## What to do
Lines before the one containing "Open the browser extensions puzzle menu" are not wanted; restate the rest below word for word, through the last line, but drop any pictures.

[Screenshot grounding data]
*** Block opens ***

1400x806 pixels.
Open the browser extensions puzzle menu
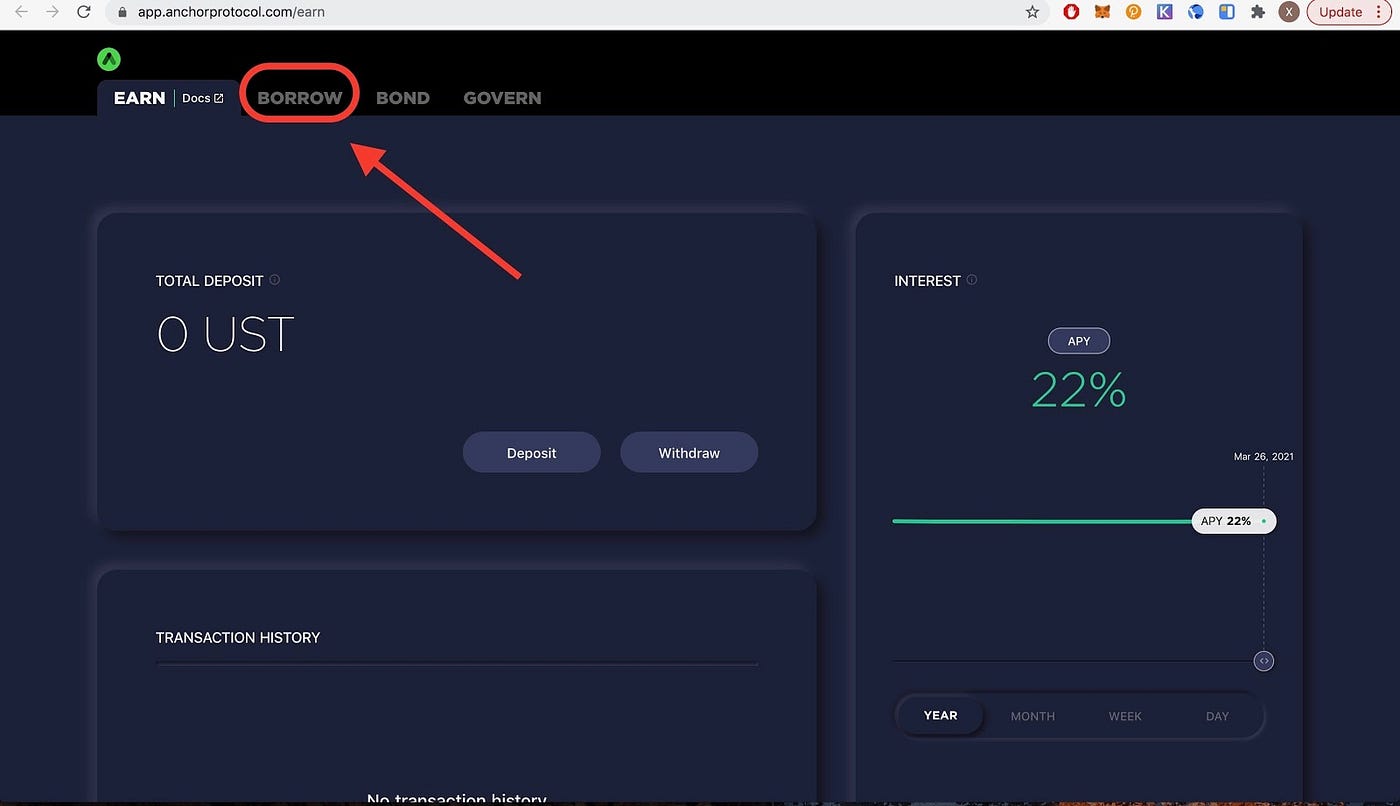click(x=1258, y=12)
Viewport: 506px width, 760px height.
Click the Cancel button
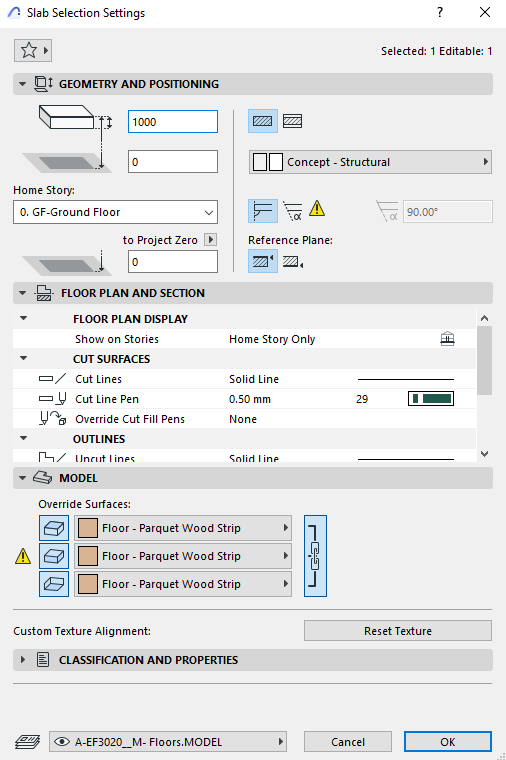click(x=348, y=742)
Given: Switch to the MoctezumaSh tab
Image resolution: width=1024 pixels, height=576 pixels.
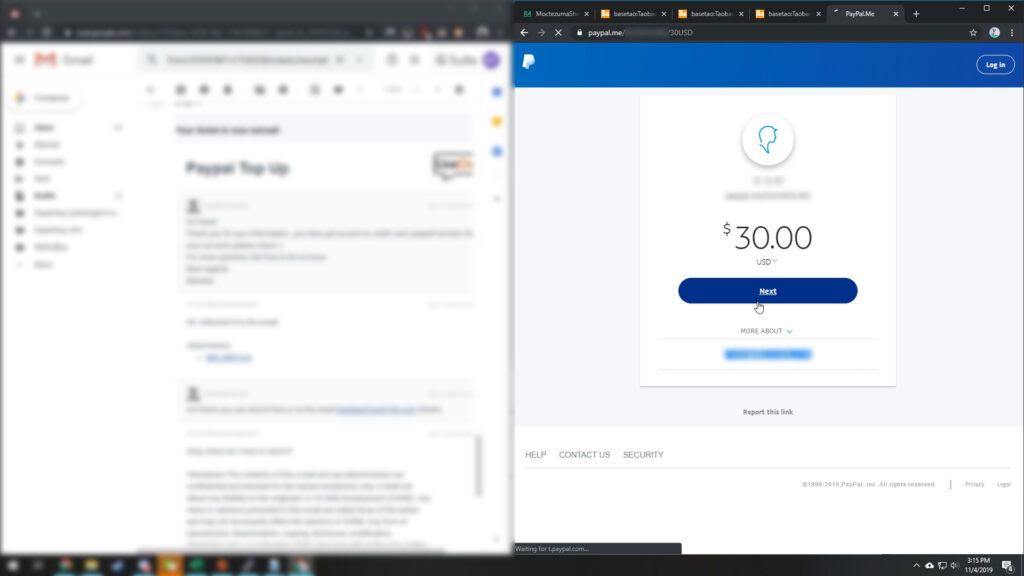Looking at the screenshot, I should click(555, 14).

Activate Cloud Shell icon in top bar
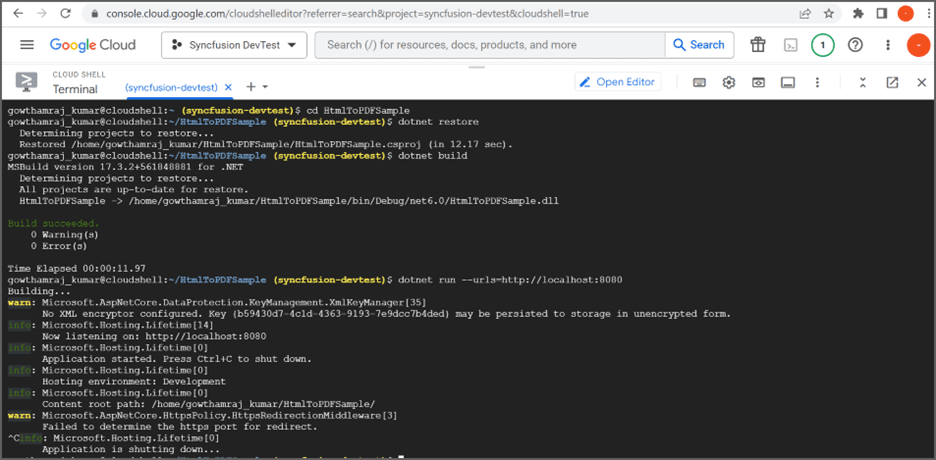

*** Block closes ***

## Exercise output
Open the browser extensions puzzle menu
click(x=1258, y=12)
Viewport: 506px width, 760px height.
Click the Cancel button
click(x=348, y=742)
Given: Switch to the MoctezumaSh tab
Image resolution: width=1024 pixels, height=576 pixels.
Looking at the screenshot, I should click(555, 14).

Activate Cloud Shell icon in top bar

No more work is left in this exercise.